Repeat exactly the lines of the material below that run from the "Task: Click the コーナー格子セットB row label" line to the "Screen dimensions: 800x361" line, including both, and do not carry over any pictures.

THE INPUT:
- Opening Delimiter -
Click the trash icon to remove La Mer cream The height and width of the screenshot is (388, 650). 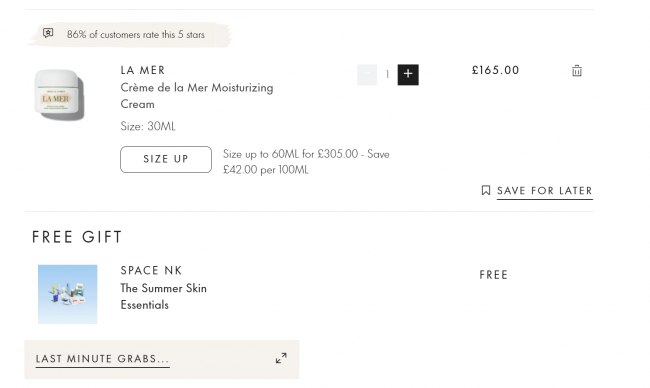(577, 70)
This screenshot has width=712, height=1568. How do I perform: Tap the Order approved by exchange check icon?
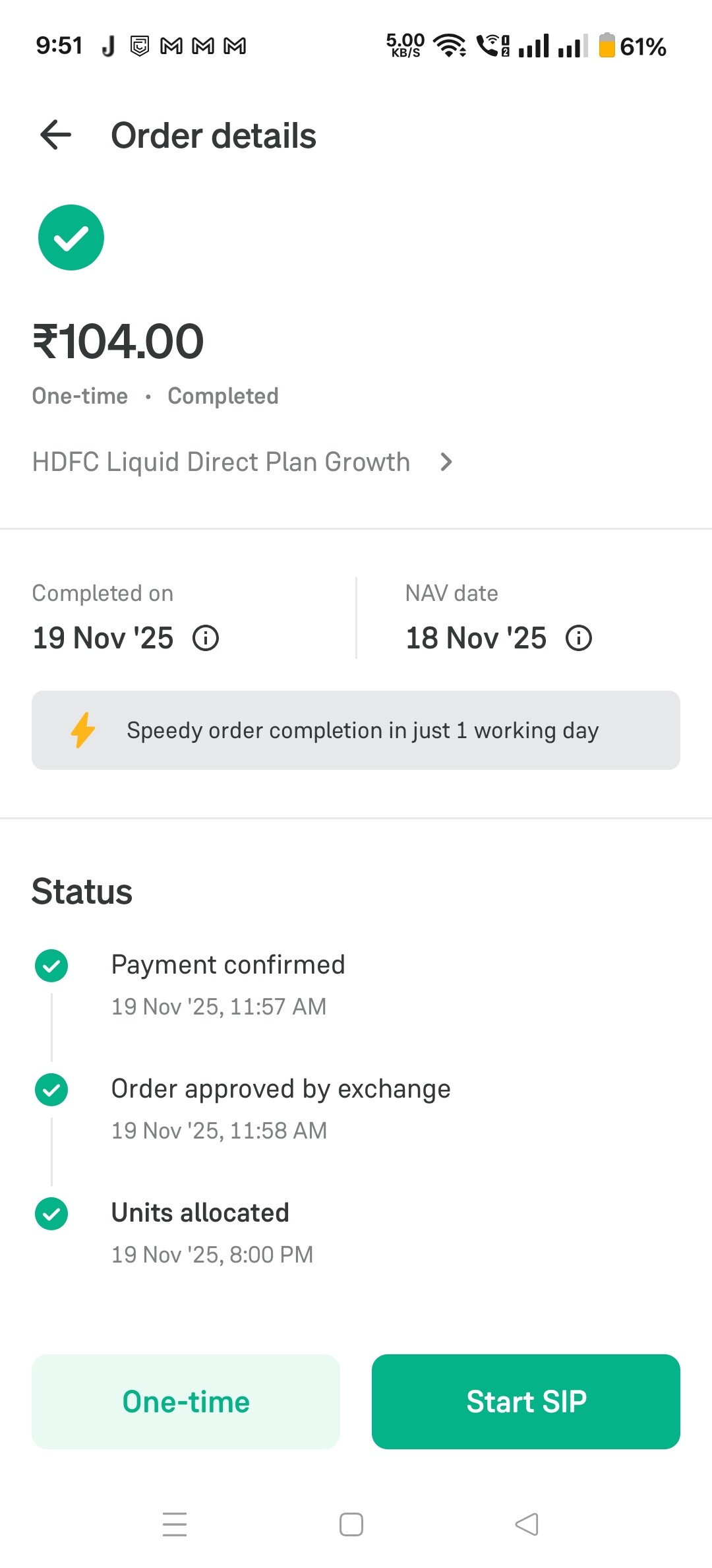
- Closing Delimiter -
- Opening Delimiter -
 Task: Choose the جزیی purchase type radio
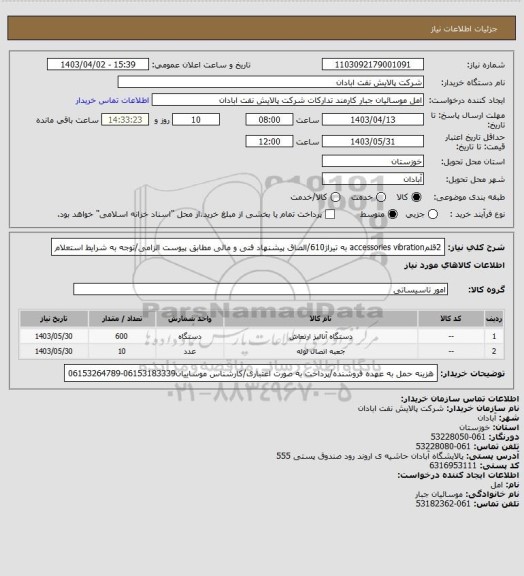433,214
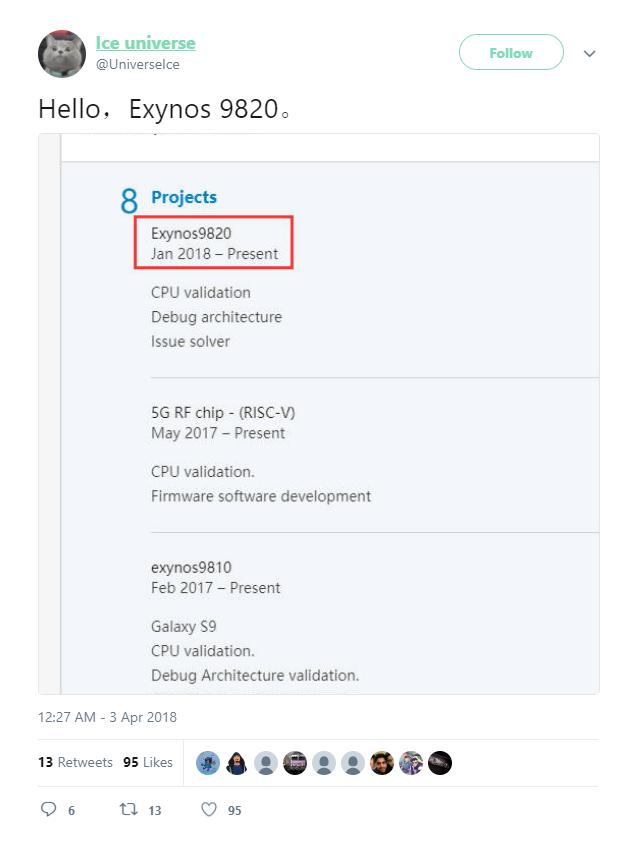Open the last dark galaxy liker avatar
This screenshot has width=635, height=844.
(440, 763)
- Closing Delimiter -
- Opening Delimiter -
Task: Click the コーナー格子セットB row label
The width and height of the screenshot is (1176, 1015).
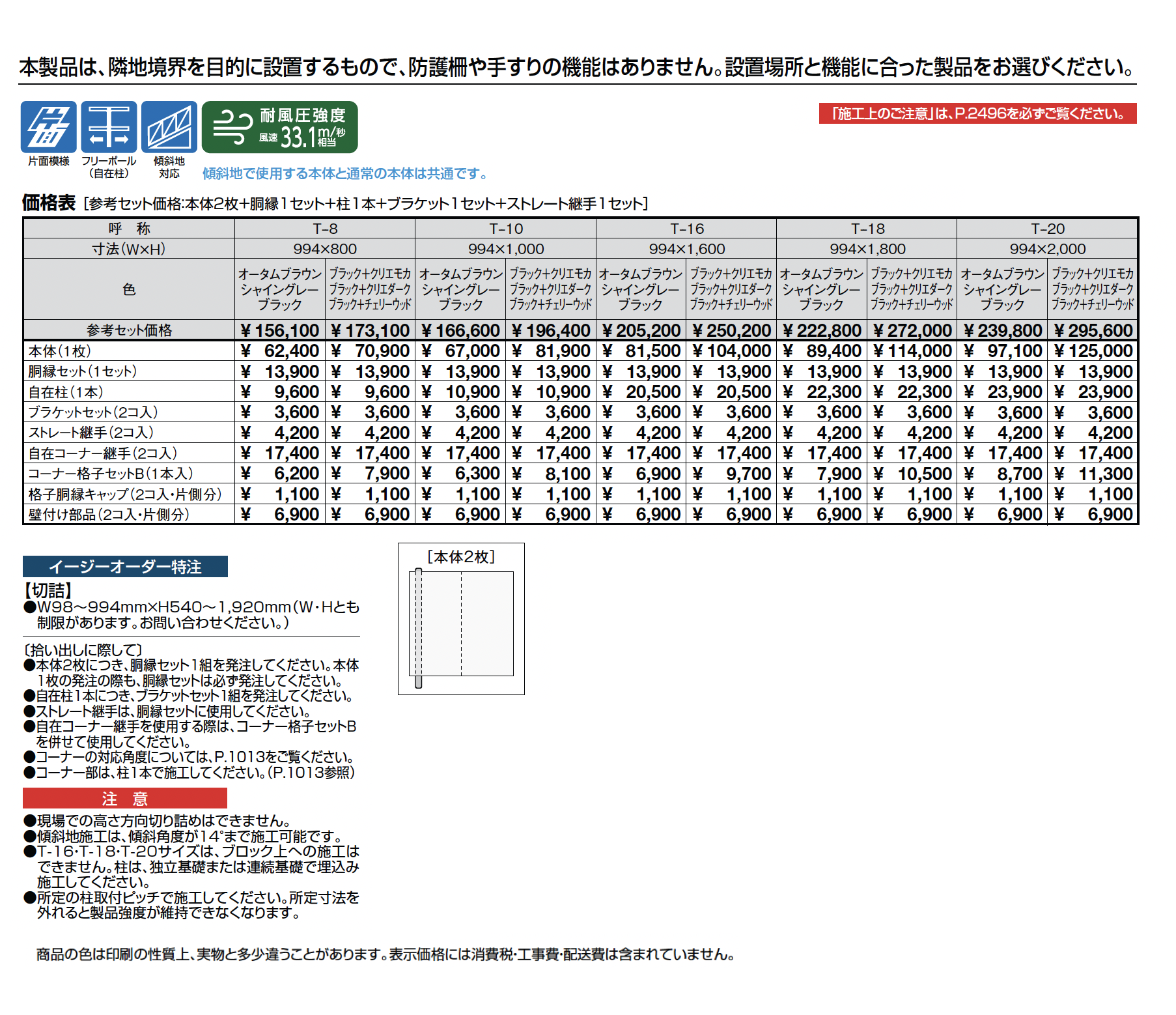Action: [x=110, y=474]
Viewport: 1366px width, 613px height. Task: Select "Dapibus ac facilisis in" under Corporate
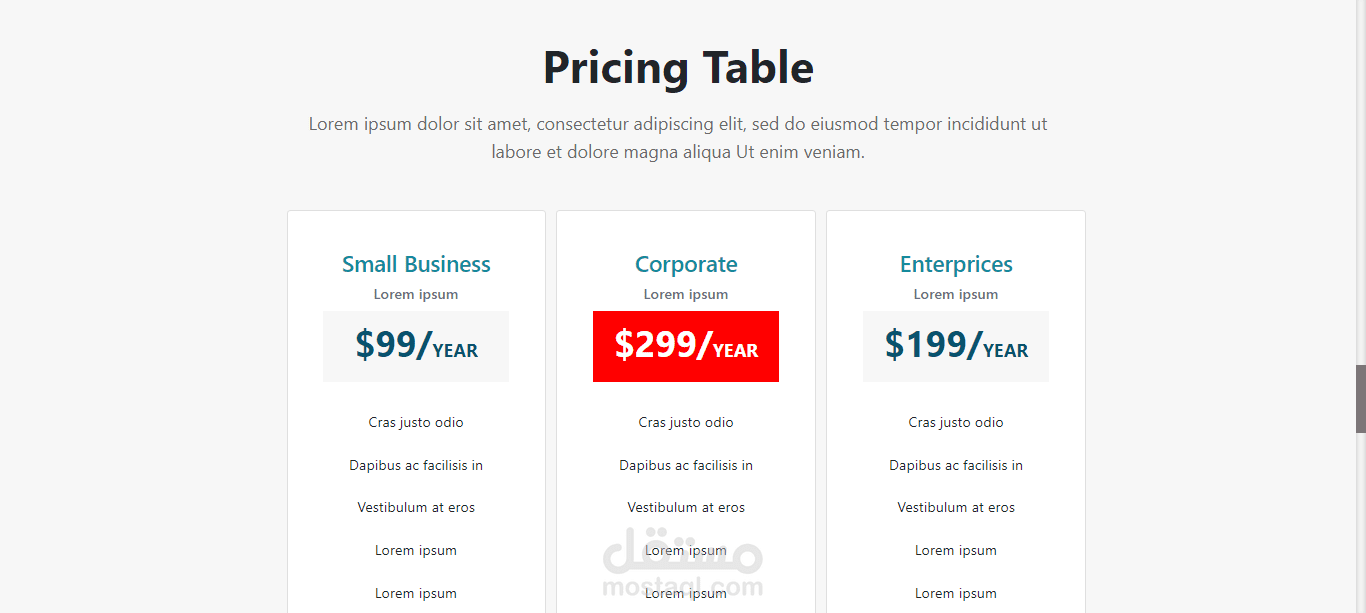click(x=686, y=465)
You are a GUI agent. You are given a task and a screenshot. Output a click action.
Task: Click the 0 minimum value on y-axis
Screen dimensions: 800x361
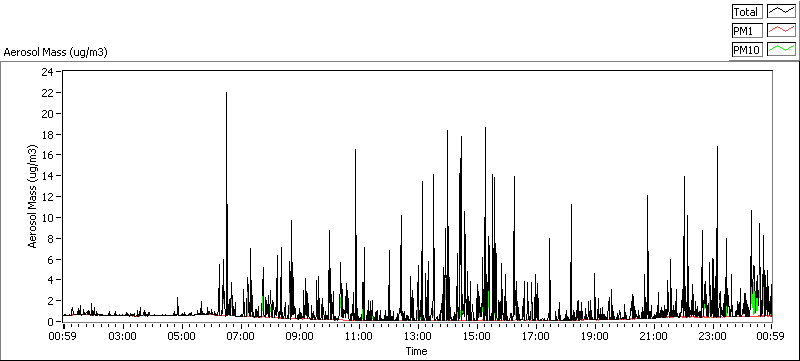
- Closing Delimiter -
TASK RESPONSE:
Task: Click the コーナー格子セットB row label
The width and height of the screenshot is (1176, 1015).
Action: [x=110, y=474]
Viewport: 1366px width, 613px height. Task: Select "Dapibus ac facilisis in" under Corporate
click(x=686, y=465)
You are a GUI agent. You are given a task and a screenshot. Output a click action.
Task: Click the 0 minimum value on y-axis
Screen dimensions: 800x361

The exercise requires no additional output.